Stated problem:
Can you restate the listing lines beginning at the one that has "Click the 70.5 length value for L" and stopping after the one that has "Looking at the screenshot, I should coord(1218,30).", with "breadcrumb link" swapped for "navigation link" and nothing else altered?

____________________

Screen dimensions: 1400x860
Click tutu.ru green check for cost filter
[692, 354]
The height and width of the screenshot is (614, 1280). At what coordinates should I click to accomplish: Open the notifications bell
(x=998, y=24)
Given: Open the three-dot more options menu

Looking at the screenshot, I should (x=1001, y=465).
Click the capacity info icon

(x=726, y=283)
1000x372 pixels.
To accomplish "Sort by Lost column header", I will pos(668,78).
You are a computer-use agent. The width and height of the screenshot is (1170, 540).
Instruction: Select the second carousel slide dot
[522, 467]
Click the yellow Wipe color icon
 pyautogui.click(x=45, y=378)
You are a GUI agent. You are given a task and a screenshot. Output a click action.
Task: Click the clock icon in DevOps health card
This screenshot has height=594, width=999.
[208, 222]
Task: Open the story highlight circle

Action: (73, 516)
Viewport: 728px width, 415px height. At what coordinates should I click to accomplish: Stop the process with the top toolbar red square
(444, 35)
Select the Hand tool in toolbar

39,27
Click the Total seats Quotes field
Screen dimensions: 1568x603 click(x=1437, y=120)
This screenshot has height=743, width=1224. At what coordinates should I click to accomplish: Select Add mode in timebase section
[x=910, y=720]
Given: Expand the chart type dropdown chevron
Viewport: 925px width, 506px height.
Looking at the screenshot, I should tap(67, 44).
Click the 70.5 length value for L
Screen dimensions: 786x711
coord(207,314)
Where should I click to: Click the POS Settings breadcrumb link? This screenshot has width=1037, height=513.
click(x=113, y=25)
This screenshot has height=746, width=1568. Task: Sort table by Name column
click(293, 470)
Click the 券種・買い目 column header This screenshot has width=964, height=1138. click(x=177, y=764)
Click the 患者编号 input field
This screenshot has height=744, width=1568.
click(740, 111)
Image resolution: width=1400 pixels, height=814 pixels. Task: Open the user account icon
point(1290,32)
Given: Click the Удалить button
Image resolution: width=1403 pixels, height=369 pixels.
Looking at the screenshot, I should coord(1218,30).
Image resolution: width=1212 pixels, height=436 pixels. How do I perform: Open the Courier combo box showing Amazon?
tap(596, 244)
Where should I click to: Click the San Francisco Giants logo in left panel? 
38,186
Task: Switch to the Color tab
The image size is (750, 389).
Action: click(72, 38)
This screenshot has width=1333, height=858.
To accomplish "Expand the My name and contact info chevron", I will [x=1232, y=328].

____________________

Solution below:
Click the 70.5 length value for L
Screen dimensions: 786x711
coord(207,314)
Where should I click to: Click the POS Settings navigation link? This screenshot has width=1037, height=513.
click(x=113, y=25)
This screenshot has height=746, width=1568. Task: Sort table by Name column
click(293, 470)
Click the 券種・買い目 column header This screenshot has width=964, height=1138. click(x=177, y=764)
Click the 患者编号 input field
This screenshot has height=744, width=1568.
click(740, 111)
Image resolution: width=1400 pixels, height=814 pixels. Task: Open the user account icon
point(1290,32)
Given: Click the Удалить button
Image resolution: width=1403 pixels, height=369 pixels.
Looking at the screenshot, I should coord(1218,30).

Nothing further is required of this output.